WORK REQUEST —
Each record has to be repeated exactly as given.

=== SOURCE MATERIAL ===

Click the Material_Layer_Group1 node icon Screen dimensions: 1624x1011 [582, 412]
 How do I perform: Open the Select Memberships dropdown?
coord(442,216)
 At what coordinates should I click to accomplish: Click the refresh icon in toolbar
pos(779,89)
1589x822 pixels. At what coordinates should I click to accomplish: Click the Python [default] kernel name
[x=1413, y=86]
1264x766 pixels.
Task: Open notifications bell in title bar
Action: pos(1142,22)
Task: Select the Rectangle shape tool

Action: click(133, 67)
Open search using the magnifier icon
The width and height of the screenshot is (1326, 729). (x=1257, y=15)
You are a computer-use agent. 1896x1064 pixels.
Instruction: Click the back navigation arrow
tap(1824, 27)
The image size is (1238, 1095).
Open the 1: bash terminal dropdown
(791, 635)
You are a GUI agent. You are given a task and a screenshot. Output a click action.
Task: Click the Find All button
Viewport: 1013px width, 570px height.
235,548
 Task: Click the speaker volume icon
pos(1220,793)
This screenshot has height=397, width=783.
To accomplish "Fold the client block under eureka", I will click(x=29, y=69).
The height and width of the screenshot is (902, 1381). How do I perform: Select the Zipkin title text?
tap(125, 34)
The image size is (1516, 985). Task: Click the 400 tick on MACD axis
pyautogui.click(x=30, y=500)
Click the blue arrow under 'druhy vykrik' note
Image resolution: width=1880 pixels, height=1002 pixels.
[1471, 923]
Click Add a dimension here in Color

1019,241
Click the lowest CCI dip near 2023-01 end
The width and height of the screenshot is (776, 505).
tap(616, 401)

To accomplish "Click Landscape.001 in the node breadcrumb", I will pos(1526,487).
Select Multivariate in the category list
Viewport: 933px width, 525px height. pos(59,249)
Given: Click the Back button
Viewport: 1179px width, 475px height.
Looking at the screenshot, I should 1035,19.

===

WRITTEN REPLY —
Click the Material_Layer_Group1 node icon Screen dimensions: 1624x1011 [582, 412]
 How do I perform: Open the Select Memberships dropdown?
coord(442,216)
 At what coordinates should I click to accomplish: Click the refresh icon in toolbar
pos(779,89)
1589x822 pixels. At what coordinates should I click to accomplish: Click the Python [default] kernel name
[x=1413, y=86]
1264x766 pixels.
Task: Open notifications bell in title bar
Action: pos(1142,22)
Task: Select the Rectangle shape tool

Action: click(133, 67)
Open search using the magnifier icon
The width and height of the screenshot is (1326, 729). (x=1257, y=15)
You are a computer-use agent. 1896x1064 pixels.
Instruction: Click the back navigation arrow
tap(1824, 27)
The image size is (1238, 1095).
Open the 1: bash terminal dropdown
(791, 635)
You are a GUI agent. You are given a task and a screenshot. Output a click action.
Task: Click the Find All button
Viewport: 1013px width, 570px height.
235,548
 Task: Click the speaker volume icon
pos(1220,793)
This screenshot has height=397, width=783.
To accomplish "Fold the client block under eureka", I will click(x=29, y=69).
The height and width of the screenshot is (902, 1381). How do I perform: Select the Zipkin title text?
tap(125, 34)
The image size is (1516, 985). Task: Click the 400 tick on MACD axis
pyautogui.click(x=30, y=500)
Click the blue arrow under 'druhy vykrik' note
Image resolution: width=1880 pixels, height=1002 pixels.
[1471, 923]
Click Add a dimension here in Color

1019,241
Click the lowest CCI dip near 2023-01 end
The width and height of the screenshot is (776, 505).
tap(616, 401)

To accomplish "Click Landscape.001 in the node breadcrumb", I will pos(1526,487).
Select Multivariate in the category list
Viewport: 933px width, 525px height. pos(59,249)
Given: Click the Back button
Viewport: 1179px width, 475px height.
Looking at the screenshot, I should 1035,19.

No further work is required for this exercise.